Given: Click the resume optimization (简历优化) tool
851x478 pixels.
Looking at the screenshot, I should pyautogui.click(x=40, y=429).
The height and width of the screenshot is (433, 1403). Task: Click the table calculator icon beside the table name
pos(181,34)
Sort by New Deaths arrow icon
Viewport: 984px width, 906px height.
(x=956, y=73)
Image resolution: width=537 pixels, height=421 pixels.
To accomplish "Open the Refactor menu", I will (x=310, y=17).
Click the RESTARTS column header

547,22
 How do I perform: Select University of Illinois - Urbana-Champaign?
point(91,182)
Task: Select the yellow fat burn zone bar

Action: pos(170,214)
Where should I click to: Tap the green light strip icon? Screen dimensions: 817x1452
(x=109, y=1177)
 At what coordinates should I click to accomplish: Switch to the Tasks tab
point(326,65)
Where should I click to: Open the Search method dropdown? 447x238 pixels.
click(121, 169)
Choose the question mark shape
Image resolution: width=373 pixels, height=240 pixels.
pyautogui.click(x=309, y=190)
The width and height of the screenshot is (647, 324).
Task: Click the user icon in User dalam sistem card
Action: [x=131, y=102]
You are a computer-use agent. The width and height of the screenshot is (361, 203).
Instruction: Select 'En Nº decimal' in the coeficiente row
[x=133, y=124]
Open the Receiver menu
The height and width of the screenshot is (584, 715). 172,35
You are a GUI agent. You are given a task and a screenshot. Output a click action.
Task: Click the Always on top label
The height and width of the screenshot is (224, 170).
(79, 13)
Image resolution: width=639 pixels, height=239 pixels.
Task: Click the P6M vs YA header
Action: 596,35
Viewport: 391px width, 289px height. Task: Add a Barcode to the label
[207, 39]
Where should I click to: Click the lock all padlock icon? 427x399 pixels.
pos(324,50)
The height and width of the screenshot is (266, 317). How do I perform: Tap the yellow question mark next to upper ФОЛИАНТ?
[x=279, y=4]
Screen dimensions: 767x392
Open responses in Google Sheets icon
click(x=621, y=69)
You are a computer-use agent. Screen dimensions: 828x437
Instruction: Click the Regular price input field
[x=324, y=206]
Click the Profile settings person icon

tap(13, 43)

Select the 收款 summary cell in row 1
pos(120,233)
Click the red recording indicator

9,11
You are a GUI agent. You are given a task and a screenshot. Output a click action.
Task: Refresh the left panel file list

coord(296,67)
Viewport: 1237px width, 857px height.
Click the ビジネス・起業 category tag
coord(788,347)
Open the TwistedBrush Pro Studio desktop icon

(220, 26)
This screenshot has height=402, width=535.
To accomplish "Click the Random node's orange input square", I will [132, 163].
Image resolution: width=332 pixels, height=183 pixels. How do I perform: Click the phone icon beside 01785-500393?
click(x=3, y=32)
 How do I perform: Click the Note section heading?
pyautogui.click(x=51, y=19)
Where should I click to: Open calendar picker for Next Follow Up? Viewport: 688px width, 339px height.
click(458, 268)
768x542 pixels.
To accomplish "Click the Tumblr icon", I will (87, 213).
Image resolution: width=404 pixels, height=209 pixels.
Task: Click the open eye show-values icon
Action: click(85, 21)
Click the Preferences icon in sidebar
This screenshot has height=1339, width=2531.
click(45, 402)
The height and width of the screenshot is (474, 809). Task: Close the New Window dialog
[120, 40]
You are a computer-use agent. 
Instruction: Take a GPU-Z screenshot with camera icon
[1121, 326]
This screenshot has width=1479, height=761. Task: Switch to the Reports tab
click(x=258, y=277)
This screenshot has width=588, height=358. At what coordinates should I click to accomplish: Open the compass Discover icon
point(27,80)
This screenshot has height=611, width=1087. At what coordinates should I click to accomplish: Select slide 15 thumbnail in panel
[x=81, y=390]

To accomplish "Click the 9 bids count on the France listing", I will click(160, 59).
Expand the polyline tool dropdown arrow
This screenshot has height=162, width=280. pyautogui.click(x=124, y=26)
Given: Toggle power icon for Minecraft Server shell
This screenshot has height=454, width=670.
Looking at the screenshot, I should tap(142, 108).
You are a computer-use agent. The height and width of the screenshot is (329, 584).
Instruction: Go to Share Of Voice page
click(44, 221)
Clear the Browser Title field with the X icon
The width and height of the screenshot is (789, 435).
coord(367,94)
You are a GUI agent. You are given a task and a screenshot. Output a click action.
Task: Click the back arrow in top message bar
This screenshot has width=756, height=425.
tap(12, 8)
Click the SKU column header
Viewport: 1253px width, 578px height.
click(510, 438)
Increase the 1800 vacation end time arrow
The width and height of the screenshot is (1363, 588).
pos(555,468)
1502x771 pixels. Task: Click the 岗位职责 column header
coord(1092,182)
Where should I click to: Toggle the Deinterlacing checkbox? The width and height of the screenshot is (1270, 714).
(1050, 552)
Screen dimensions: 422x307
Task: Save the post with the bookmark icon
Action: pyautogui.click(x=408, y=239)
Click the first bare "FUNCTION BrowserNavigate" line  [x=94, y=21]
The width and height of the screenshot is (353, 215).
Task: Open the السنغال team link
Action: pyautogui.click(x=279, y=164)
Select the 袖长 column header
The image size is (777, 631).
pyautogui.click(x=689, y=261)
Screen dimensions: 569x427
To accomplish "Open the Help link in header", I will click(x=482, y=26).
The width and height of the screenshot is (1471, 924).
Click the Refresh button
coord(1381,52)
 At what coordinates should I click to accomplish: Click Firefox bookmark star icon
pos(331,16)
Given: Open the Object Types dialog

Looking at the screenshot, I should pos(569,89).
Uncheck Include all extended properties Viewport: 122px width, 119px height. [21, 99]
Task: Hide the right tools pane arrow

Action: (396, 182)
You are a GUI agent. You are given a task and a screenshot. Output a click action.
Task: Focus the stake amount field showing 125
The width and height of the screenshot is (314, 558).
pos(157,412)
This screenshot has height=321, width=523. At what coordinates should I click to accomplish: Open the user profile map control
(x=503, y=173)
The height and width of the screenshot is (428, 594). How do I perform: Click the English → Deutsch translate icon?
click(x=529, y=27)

DIRECTIONS
The answer is the run of lines that starts at the one containing "You are a computer-use agent. The height" and ends at the last line of the material, reproduced exactly.

TASK OUTPUT
You are a computer-use agent. The height and width of the screenshot is (329, 584).
Instruction: Go to Share Of Voice page
click(44, 221)
Clear the Browser Title field with the X icon
The width and height of the screenshot is (789, 435).
coord(367,94)
You are a GUI agent. You are given a task and a screenshot. Output a click action.
Task: Click the back arrow in top message bar
This screenshot has width=756, height=425.
tap(12, 8)
Click the SKU column header
Viewport: 1253px width, 578px height.
click(510, 438)
Increase the 1800 vacation end time arrow
The width and height of the screenshot is (1363, 588).
pos(555,468)
1502x771 pixels. Task: Click the 岗位职责 column header
coord(1092,182)
Where should I click to: Toggle the Deinterlacing checkbox? The width and height of the screenshot is (1270, 714).
(1050, 552)
Screen dimensions: 422x307
Task: Save the post with the bookmark icon
Action: pyautogui.click(x=408, y=239)
Click the first bare "FUNCTION BrowserNavigate" line  [x=94, y=21]
The width and height of the screenshot is (353, 215).
Task: Open the السنغال team link
Action: pyautogui.click(x=279, y=164)
Select the 袖长 column header
The image size is (777, 631).
pyautogui.click(x=689, y=261)
Screen dimensions: 569x427
To accomplish "Open the Help link in header", I will click(x=482, y=26).
The width and height of the screenshot is (1471, 924).
Click the Refresh button
coord(1381,52)
 At what coordinates should I click to accomplish: Click Firefox bookmark star icon
pos(331,16)
Given: Open the Object Types dialog

Looking at the screenshot, I should pos(569,89).
Uncheck Include all extended properties Viewport: 122px width, 119px height. [21, 99]
Task: Hide the right tools pane arrow

Action: (396, 182)
You are a GUI agent. You are given a task and a screenshot. Output a click action.
Task: Focus the stake amount field showing 125
The width and height of the screenshot is (314, 558).
pos(157,412)
This screenshot has height=321, width=523. At what coordinates should I click to accomplish: Open the user profile map control
(x=503, y=173)
The height and width of the screenshot is (428, 594). How do I perform: Click the English → Deutsch translate icon?
click(x=529, y=27)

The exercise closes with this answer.